__ABOUT THIS EXERCISE__. Where in the data below does the word "label" appear? Copy every line that has it.

[Stored data]
□ □ □ □ □ □ □

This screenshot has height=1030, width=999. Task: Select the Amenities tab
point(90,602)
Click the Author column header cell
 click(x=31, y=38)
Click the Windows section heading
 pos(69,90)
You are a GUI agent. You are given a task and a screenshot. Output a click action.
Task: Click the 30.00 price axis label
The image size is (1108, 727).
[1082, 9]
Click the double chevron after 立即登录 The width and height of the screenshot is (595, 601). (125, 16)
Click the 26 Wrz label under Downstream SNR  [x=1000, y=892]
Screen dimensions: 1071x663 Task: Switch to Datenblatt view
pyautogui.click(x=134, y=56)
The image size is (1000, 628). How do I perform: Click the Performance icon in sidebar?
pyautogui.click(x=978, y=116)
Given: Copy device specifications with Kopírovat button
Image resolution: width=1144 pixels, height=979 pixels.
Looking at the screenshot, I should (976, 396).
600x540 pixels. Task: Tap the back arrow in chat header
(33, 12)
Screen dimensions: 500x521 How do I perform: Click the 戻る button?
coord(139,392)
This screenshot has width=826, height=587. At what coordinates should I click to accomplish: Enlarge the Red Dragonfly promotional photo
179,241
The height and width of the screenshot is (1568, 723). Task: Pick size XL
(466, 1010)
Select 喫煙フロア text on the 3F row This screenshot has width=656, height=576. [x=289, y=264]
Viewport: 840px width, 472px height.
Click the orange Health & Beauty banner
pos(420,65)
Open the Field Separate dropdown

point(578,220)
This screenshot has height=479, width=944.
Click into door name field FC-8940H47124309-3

□ □ □ □ □ □ □

__WORKED SOLUTION__.
Task: Click the 30.00 price axis label
Click the 26 Wrz label under Downstream SNR  [x=1000, y=892]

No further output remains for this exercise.